INDYCAR’S new Race Control a slap in the face to fans

IndyCar commentary — By on March 26, 2011 11:17 am

The last couple of days have demonstrated exactly how dire the situation is for INDYCAR with regard to the removal of online streaming for 2011 IZOD IndyCar Series coverage. It’s embarassing for Versus, it’s embarassing for INDYCAR, and it’s a complete insult to the sport’s most diehard fans.

Wait — how can it be an insult to Versus when it’s not even a Versus TV weekend, you ask? The answer is that Versus is the entity responsible for all of this through their decision to force INDYCAR to remove streaming video from Race Control this season.

Here’s the situation that fans have faced thus far in the season opening weekend.

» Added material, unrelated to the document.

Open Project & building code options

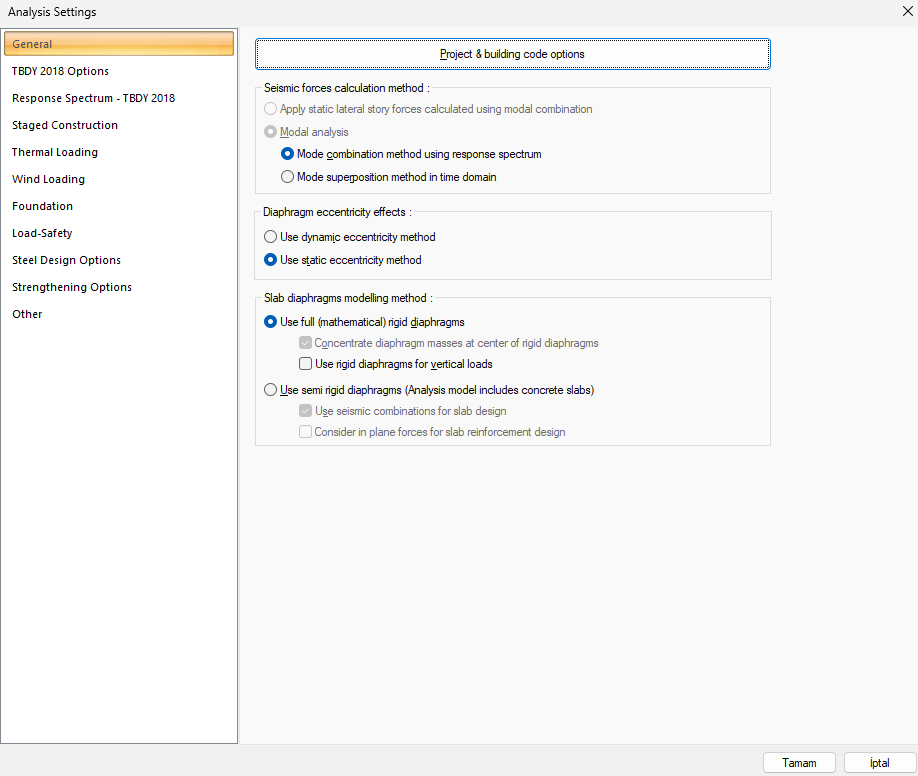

Yesterday, “connectivity issues” (as reported by INDYCAR) caused Race Control to go up and down constantly. Many fans couldn’t connect to it all day; those who managed to get through found coverage to be spotty at best. IMS Radio never worked through Race Control at all, and at the alternate streaming site (http://livestream.com/indycarradio) it was available but was inconsistent. A number of fans gave up on trying to keep tabs on the practice sessions at all.

Today, the connectivity issues were resolved, and we got our first look at the Race Control product that we’ll be living with for the 2011 season. Timing and scoring was consistently lagging (which was demonstrated through the team updates arriving via Twitter, which itself is notoriously slightly behind real time). And to add insult to injury, the track diagram and radio coverage that are meant to suffice to replace streaming video were being interrupted frequently to display that annoying iRacing ad that we’ve come to know all too well over the past year or so. Receiving advertising as part of a free product is understandable and accepted, but oversaturation unquestionably has the exact opposite of its intended effect. (Aside: champion-level INDYCAR Nation members reportedly were not subjected to the advertising, which is completely fair.) And then, at the end of each session, Race Control is dumping users out before timing and scoring has even caught up to the final times and before the radio broadcast has finished.

As if this wasn’t bad enough on its own, INDYCAR’s attempt to bury this change (which was only mentioned once at the bottom of a barely related news article on the INDYCAR website) has resulted in a number of fans having sat down at their computers to watch the action this weekend and been gobsmacked to learn (from other fans, not from INDYCAR) that streaming video is no longer available.

Meanwhile, Formula 1’s second practice session and qualifying were available on SPEED this weekend, and the other two practice sessions were available via a high-quality stream at speed.com. And NASCAR always has video of all of its sessions available one way or another as well.

This situation has left at-home fans feeling like the least important commodity that INDYCAR has, and it absolutely must be resolved. It could very well be the single largest fan retention issue that INDYCAR has faced since reunification, and every action with regard to it thus far has been a bungle. The contract says that streaming video isn’t an option? Hire a good lawyer to review it and find the loophole. There has to be one — there always is.

And until that can be done, INDYCAR needs to get its act together and treat the fans who are now relying on Race Control for information as if they are royalty — there should be uninterrupted radio coverage, up-to-the-second timing and scoring, and a PR person dedicated to providing updates via Twitter until his or her thumbs burn off.

This is the least that fans deserve. And if they don’t get it, they might very well walk away.